You’re about to learn how to follow each of them.

Testing Filters

Filters are powerful. They’re so powerful that they can completely nuke your data if you’re not careful.

Let’s step back and review how Google Analytics collects data:

  1. All day long, the Google Analytics servers collect raw data from your site.
  2. Once a day, Google Analytics compiles the data.
  3. Then it runs your data through your Google Analytics settings. This includes your different profiles, goals, and filters. Using your settings, Google Analytics permanently changes the data to match your instructions.
  4. The altered data is what you see in your reports.

Once Google Analytics runs the raw data through your settings, there’s no going back. The raw data is gone forever.

So if you have a filter that tells Google Analytics to take a hike and delete everything, your data goes poof. Adiós data!

Here’s the deal: the difference between a benign filter and a nuke filter is very small.

For example, most sites have a filter that removes company traffic from the reports. This is a great filter to have. After all, your employees behave very differently than your customers. To keep your data as accurate as possible (so you can get the best actionable insights), removing them from your Google Analytics reports makes a lot of sense. Usually, this filter is set up to exclude the range of IP addresses that your company uses.

Instead of telling the filter to exclude traffic, what it you tell it to include traffic from your IP address by accident? Now your Google Analytics reports will kill everything EXCEPT your company traffic. All it takes is one little mis-click and your data is hosed. Since these options are in the same dropdown menu, this mistake is easy to make.

Seriously, there are about 10 pixels between you and certain death. Take a look:

Google Analytics Filter

So how do you avoid the filter nuke? Set up Safety Net Profiles. In addition to the main profile that you use for analysis, you need two more Google Analytics profiles:

  1. Test Profile: Set up your filters here first. If you nuke your data, it’s no big deal. Make sure it works, then apply the same filter to your main profile.
  2. Raw Data Profile: Don’t apply any goals, filters, or anything else. Just let this profile collect data in case of a critical failure with your other profiles.

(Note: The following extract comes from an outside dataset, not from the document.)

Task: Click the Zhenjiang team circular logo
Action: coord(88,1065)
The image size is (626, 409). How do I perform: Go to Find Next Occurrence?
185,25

These safety net profiles are so important that they’re one of the 8 Google Analytics features that every site MUST have enabled.

Overuse of Virtual Pageviews

Using a snippet of JavaScript, we can force Google Analytics to record a pageview whenever we want. This is ideal for tracking PDF downloads. Since the Google Analytics Tracking Code isn’t embedded in a PDF, there’s no way to tell if someone downloaded it.

Instead, we can tell Google Analytics to record a pageview when someone clicks the link to the PDF. We call it a virtual pageview because the page doesn’t actually exist.

But Google Analytics can’t tell the difference between a real pageview and a virtual one. Data from virtual pageviews gets merged into the rest of your metrics. If you track a few PDF downloads, this isn’t a big deal. The extra pageviews aren’t enough to throw anything off.

Let’s say we want to track the amount of time someone watches a product demo video. We’ve set up everything so that every 5 seconds, a virtual pageview gets recorded. We’ve named all the virtual pageviews differently so we can see how far people get into the video before they abandon it.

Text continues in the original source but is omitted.